Pau Paul

Publié le par Roger Cousin

Pau PaulPaul Marie Cesar Gerald Pau (1848-1932) est un général français. Il est né à Montélimar le 29 novembre 1848. Sorti de Saint-Cyr en 1869 dans l'infanterie, il est mutilé en 1870 la bataille de Froeschwiller, la main droite emportée. Malgré sa blessure, il sert pendant cette guerre, dans les armées de province et est nommé capitaine à moins de vingt deux ans. Peu après, il est fait chevalier de la Légion d'honneur le 24 juin 1870. En 1903 il devient général de division.

En 1911 il refuse de devenir chef d'état major, en partie à cause de son âge, mais surtout car on lui refuse le droit de nommer les généraux sans contrôle du gouvernement. Il passe au cadre de réserve en 1913. Il est promu grand-croix de la Légion d'honneur le 10 juillet 1913, avant de recevoir la médaille militaire le 6 décembre de la même année.

Quand la première Guerre mondiale éclate en 1914, le général Joffre, commandant en chef des troupes françaises, sort le général Pau de sa retraite pour lui confier l'armée d'Alsace qui devait participer aux offensives prévues par le Plan XVII, pour récupérer l'Alsace-Lorraine. Malgré ses succès en Alsace, Pau doit battre en retraite à cause des défaites de Lorraine à Morhange et à Sarrebourg. Quand Joffre comprend que les chances d'une victoire rapide en Alsace se sont envolées et que la France est à présent menacée par une défaite rapide, l'armée commandée par Pau est dissoute et ses hommes envoyés au nord avec la VIe Armée pour participer à la première bataille de la Marne.

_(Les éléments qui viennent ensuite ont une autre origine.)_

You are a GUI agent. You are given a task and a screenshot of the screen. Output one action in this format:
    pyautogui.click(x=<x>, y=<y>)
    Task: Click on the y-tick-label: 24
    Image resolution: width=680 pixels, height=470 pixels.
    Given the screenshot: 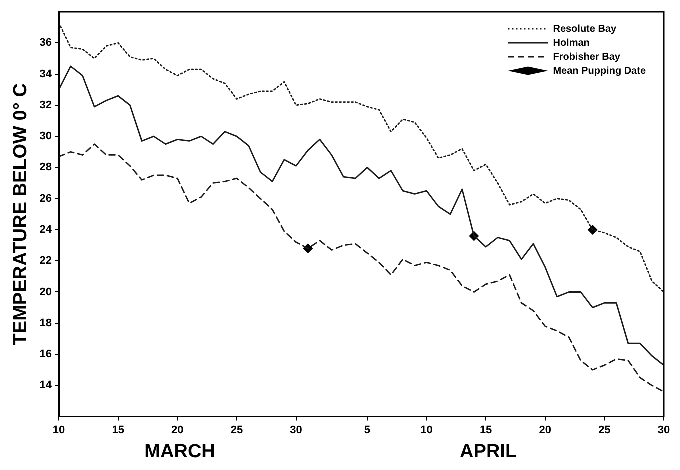 What is the action you would take?
    pyautogui.click(x=46, y=230)
    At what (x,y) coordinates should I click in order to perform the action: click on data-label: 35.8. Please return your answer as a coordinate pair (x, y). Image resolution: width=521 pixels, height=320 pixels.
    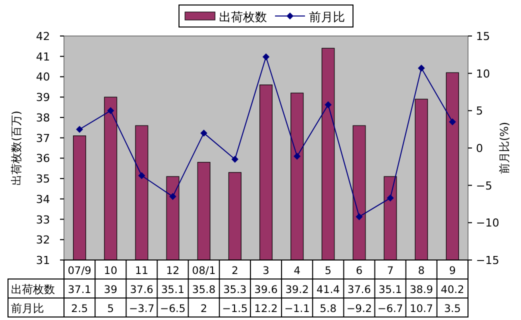
    Looking at the image, I should click on (204, 290). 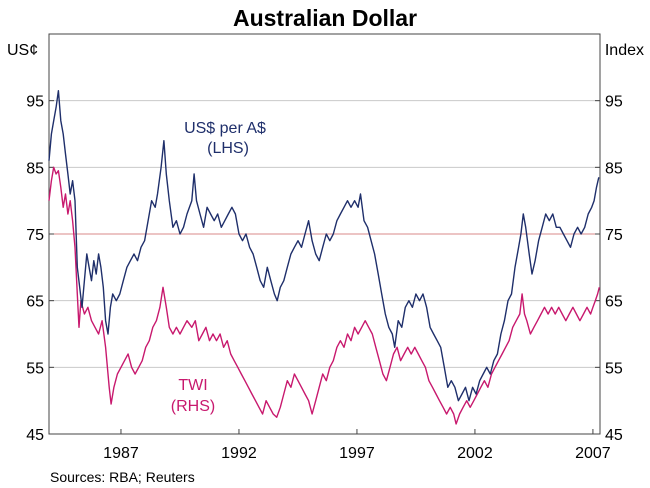 What do you see at coordinates (122, 477) in the screenshot?
I see `source-note: Sources: RBA; Reuters` at bounding box center [122, 477]. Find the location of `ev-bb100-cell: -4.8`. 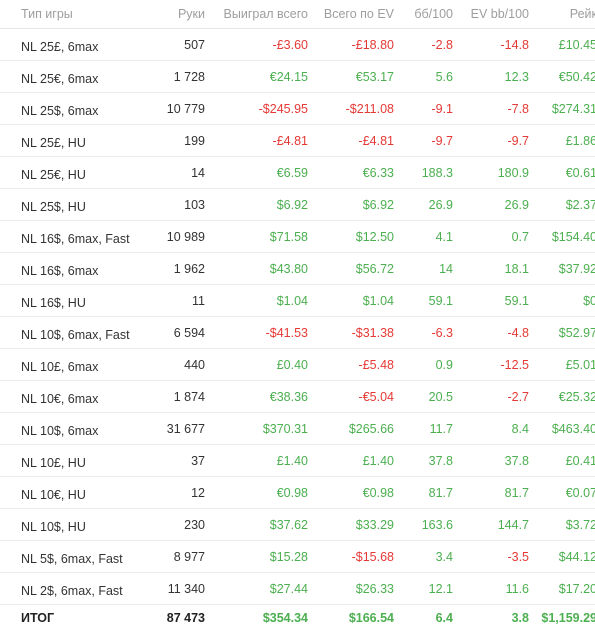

La guerre n'est pas encore terminée quand le général Pau est envoyé en Australie. Il sera absent près d'un an, du 13 juillet 1918 au 1er août 1919. A son retour il sera cité par le ministre de la guerre à l'ordre de l'armée française, comme "ayant rendu à la cause commune les plus éminents services" (10 novembre 1920). Le 4 mars 1919, il est invité à l'Assemblée législative du Québec. Ignorant la règle interdisant aux non -parlementaires de s'adresser à l'Assemblée lorsqu'elle est réunie en séance régulière, il se lève et prononce un discours. Personne n'osant l'interrompre, il est aujourd'hui l'une des rares personnes extérieure à l'Assemblée dont les propos ont été publiés dans les comptes-rendus de séance. Il est mort à Paris le 2 janvier 1932.